The Fallout from Harry Reid’s Fillibuster Nuclear Option

COMMENTARY | The United States Senate is still reeling from the fallout of the nuclear bomb that Senate Majority Leader Harry Reid dropped, changing the rules and forbidding filibusters for most presidential appointees. But why now?

To be sure one can have a lot of fun watching old videos of Democratic senators, including then Senators Barack Obama, Joe Biden, and Hillary Clinton, denouncing the very idea of getting rid of the filibuster when they were in the minority when the Republicans contemplated doing it. Of course the Republicans drew back from actually dropping the big one themselves.

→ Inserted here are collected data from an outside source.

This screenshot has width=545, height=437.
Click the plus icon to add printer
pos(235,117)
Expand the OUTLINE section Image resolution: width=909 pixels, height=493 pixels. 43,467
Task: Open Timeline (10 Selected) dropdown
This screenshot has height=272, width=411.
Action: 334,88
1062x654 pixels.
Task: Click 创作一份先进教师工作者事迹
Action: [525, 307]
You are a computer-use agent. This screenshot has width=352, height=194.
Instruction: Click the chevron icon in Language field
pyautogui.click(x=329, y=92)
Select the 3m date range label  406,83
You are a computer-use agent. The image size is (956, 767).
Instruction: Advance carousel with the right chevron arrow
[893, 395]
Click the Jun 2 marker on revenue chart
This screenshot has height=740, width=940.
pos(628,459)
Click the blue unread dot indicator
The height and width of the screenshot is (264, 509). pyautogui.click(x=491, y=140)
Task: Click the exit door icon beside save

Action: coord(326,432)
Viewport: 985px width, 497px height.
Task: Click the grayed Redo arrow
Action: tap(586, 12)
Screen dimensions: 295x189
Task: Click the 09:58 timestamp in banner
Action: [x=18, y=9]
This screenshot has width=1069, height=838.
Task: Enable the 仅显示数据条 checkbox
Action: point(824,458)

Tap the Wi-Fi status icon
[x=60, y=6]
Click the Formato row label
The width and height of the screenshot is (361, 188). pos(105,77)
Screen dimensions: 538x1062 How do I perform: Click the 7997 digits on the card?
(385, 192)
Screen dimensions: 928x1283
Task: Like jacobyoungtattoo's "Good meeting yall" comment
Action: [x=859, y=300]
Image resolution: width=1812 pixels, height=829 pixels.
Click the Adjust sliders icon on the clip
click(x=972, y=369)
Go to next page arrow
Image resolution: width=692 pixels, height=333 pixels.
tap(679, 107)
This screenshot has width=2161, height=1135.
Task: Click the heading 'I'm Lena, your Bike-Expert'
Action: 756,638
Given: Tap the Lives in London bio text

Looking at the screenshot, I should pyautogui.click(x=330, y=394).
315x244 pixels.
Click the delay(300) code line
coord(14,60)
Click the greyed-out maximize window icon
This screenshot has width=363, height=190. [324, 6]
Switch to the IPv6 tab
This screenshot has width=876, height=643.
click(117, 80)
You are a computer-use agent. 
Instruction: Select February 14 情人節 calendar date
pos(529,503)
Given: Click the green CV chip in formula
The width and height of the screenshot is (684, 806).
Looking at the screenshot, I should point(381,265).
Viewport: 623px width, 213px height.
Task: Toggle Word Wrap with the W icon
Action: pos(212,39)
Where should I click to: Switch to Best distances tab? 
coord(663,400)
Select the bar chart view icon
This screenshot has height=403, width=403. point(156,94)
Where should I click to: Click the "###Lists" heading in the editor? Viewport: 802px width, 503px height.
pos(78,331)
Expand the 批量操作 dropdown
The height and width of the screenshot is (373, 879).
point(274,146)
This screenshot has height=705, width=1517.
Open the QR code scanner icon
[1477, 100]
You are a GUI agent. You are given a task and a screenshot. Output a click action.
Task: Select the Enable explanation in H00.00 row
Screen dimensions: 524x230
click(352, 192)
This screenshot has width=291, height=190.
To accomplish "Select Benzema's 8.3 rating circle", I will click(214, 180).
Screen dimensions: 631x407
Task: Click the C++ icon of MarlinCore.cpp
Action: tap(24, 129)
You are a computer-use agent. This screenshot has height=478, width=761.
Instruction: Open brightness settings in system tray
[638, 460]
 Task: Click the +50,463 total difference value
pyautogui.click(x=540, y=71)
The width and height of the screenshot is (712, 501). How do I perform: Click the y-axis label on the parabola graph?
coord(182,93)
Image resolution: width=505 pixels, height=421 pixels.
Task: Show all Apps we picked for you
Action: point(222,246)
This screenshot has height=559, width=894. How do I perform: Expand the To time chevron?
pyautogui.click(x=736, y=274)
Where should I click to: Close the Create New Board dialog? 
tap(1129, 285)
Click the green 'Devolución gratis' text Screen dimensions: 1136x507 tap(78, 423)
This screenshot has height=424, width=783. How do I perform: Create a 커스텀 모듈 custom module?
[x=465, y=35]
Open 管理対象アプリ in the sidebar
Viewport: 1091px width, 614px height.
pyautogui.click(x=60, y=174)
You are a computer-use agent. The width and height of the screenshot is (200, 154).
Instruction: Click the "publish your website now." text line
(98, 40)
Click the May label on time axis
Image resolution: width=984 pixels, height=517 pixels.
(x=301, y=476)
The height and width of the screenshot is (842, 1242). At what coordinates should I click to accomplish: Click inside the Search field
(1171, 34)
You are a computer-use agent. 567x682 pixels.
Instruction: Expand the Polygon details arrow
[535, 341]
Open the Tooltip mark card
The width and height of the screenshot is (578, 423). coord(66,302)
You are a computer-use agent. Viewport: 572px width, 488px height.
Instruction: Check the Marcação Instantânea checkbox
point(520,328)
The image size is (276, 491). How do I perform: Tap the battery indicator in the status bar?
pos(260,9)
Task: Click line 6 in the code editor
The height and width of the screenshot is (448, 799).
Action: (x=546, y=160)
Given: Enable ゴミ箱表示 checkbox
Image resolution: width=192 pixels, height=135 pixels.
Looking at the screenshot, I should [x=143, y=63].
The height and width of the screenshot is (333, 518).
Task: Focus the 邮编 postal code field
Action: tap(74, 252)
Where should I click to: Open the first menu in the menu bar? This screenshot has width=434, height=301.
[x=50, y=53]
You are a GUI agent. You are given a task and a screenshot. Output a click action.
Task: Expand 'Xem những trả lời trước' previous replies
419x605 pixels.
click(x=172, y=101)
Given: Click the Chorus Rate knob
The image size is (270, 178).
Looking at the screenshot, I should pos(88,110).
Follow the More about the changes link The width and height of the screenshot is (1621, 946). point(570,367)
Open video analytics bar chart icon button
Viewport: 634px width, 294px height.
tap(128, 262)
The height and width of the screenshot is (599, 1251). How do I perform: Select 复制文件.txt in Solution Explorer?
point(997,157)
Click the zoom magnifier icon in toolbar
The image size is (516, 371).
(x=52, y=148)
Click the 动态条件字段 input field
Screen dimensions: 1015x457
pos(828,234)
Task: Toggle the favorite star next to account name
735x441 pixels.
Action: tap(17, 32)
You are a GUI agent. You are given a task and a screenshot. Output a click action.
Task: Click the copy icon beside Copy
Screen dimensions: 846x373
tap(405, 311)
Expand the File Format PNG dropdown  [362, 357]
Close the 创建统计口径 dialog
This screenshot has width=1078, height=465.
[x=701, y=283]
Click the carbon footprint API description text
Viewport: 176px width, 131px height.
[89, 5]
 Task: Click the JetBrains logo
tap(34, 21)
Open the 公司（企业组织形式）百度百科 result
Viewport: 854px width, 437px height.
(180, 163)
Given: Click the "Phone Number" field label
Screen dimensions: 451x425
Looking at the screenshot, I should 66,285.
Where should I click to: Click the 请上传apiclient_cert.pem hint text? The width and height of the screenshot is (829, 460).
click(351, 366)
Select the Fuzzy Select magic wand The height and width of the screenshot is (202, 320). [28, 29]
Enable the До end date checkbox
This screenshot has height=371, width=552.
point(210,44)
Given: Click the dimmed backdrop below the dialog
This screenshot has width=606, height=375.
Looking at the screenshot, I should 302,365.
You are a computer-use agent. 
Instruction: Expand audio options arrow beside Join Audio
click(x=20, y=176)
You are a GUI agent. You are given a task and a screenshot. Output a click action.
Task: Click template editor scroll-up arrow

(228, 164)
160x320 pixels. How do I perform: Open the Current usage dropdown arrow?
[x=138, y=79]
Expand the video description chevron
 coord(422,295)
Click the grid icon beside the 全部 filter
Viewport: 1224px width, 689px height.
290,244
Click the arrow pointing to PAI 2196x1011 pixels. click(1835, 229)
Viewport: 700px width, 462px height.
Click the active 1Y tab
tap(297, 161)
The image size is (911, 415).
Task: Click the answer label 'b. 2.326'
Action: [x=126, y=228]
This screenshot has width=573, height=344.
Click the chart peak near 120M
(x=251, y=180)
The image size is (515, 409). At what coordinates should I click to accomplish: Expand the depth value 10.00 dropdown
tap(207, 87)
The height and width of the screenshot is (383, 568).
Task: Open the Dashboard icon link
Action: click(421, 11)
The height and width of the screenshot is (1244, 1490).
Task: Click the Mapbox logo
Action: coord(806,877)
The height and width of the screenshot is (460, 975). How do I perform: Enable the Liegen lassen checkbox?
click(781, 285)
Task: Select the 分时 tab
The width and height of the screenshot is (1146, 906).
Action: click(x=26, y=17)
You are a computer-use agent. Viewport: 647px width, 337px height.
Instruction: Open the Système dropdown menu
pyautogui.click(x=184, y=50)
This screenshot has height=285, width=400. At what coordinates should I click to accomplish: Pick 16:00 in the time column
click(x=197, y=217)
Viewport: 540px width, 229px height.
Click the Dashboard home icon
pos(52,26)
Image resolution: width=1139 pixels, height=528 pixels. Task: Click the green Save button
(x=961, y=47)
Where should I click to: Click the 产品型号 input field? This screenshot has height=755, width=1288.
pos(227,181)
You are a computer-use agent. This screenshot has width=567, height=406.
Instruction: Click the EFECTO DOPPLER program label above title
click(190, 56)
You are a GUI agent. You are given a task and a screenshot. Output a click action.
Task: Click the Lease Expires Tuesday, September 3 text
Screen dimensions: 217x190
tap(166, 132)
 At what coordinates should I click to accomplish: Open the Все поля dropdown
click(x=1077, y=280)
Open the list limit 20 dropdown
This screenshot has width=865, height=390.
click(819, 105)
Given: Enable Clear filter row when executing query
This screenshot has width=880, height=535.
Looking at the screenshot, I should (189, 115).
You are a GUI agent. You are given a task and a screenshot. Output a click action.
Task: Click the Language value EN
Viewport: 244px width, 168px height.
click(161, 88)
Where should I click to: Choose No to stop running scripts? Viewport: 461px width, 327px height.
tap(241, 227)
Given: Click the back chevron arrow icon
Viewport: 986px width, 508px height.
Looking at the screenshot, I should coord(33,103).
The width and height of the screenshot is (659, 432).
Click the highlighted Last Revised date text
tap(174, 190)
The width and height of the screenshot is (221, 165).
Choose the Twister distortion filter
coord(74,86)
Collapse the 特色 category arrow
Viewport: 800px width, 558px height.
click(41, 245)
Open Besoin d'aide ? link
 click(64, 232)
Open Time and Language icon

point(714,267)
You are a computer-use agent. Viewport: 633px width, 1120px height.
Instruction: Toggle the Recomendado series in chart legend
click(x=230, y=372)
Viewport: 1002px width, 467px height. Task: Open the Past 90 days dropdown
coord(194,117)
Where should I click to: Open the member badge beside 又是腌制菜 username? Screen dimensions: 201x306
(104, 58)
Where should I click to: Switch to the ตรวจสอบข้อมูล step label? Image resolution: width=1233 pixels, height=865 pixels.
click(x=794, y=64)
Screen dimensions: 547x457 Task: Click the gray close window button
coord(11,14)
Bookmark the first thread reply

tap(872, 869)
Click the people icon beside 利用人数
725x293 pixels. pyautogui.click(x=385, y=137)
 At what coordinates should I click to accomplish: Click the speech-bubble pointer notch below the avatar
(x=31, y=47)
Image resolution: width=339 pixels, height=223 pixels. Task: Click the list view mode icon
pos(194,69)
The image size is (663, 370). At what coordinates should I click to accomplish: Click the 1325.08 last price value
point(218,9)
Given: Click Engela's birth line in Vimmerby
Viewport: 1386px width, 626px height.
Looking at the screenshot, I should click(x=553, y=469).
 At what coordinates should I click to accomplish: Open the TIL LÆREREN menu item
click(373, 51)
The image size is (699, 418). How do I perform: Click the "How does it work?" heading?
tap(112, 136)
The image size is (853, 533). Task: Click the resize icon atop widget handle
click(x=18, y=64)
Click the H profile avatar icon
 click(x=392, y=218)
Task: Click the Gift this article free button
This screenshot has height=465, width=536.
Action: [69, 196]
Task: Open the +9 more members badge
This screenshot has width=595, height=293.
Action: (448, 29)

Reid’s dropping the bomb was both an act of political desperation and a cold, calculated power play. Because of Obamacare, the Democrats in the Senate are looking into the abyss come the 2014 midterm elections. A number of Obama appointees to various court positions are being held up by Republican filibusters, stymieing the drive to pack the courts with liberals whose rulings will be felt long after President Obama is out of office. Once the Republicans are in the majority, Obama’s power to appoint far left liberals will be gone.

Of course the nuclear explosion that had now rocked the Senate has obliterated any last vestige of what is euphemistically called comity, which these days consists of saying, “My dear friend, the senator from so and so is a dangerous fanatic.” Now the Republicans will take revenge however and whenever they can. Every effort will be made to use the remaining Senate rules to slow things down and make the majority’s lives an aggravation.

Also the Democrats have set a precedence. After 2016, when Ted Cruz or whoever is president, a whole host of conservative nominees will be rammed through. The Republicans might even extend the new rule to the Supreme Court and pack that body with conservative, pro life judges. In short, Harry Reid may have sowed the wind, but his caucus is bound to reap the whirlwind.